For the drilling apparatus 30 of the present disclosure, the drive system 46 is a Kelly drive system 70, as shown in FIGS. 1 and 2. As previously discussed, Kelly drive systems 70 can be used where space and/or location is limited. Kelly drive systems 70 can also be used for shallow wells, vertical wells, shallow work-over wells, and wells for which the budget for drilling the wellbore is limited.
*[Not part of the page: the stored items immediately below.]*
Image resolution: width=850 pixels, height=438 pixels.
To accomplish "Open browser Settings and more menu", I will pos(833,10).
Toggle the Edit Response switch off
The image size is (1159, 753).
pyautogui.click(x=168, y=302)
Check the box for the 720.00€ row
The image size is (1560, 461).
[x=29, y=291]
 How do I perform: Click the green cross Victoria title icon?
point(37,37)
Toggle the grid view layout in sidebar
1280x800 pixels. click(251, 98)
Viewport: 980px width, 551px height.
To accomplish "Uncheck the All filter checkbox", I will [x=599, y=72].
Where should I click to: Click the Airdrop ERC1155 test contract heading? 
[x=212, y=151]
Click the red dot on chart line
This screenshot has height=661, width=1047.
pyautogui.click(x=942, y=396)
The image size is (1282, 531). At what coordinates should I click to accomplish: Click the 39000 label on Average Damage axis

Kelly drive systems 70 can also be used for reducing the cost of drilling the wellbore 10, since Kelly drive systems 70 are considerably more cost effective compared to top drive systems.

Referring now to FIGS. 1 and 2, the Kelly drive system 70 includes a rotary table 72 comprising a Kelly bushing 74 coupled to the rotary table 72 and a Kelly 80 slidably received in a central bore 76 of the Kelly bushing 74. The rotary table 72 is operatively coupled to a motor 78 by a linkage, such as a drive belt, drive chain, transmission gear system, or other linkage, so that the motor 78 rotates the rotary table 72 relative to a deck 48 of the drilling rig 40. The Kelly bushing 74 can be rigidly connected to the rotary table 72 so that the Kelly bushing 74 rotates with the rotary table 72.

The Kelly 80 comprises a hollow cylinder having an outer surface 82, an upper end 84, a lower end 86, and a bore 88 extending axially though the Kelly 80. The upper end 84 of the Kelly 80 can be secured to the swivel 42 of the drilling rig 40. The lower end 86 of the Kelly 80 is secured to an uphole end of the drill string 50. The bore 88 extends axially through the center of the Kelly 80 and allows drilling fluids 60 and other fluids to pass axially through the Kelly 80 and into the drill string 50. The Kelly drive system 70 can also include a Kelly hose 90 for introducing drilling fluids 60 or other materials into the drill string 50 by way of the bore 88 through the Kelly 80.

Referring now to FIGS. 3 and 4, the outer surface 82 of the Kelly 80 has a non-circular shape, and the central bore 76 of the Kelly bushing 74 has a complimentary cross-sectional shape so that the Kelly 80 can be received through the central bore 76 of the Kelly bushing 74. Referring to FIG. 3, the non-circular shape of the outer surface 82 of the Kelly 80 can be a multi-sided shape, such as a polygonal shape comprising a plurality of sides. The polygon shape can be a regular polygon with sides of all the same length, or can be an irregular polygon with sides of different length. Although shown in FIG. 3 as having a regular hexagon shape having six equal sides, it is understood that the outer surface 82 of the Kelly 80 can have 3 or more sides, such as 3, 4, 5, 6, 7, 8, 9, 10, or more than 10 sides, and the sides can be equal or different in length from one another.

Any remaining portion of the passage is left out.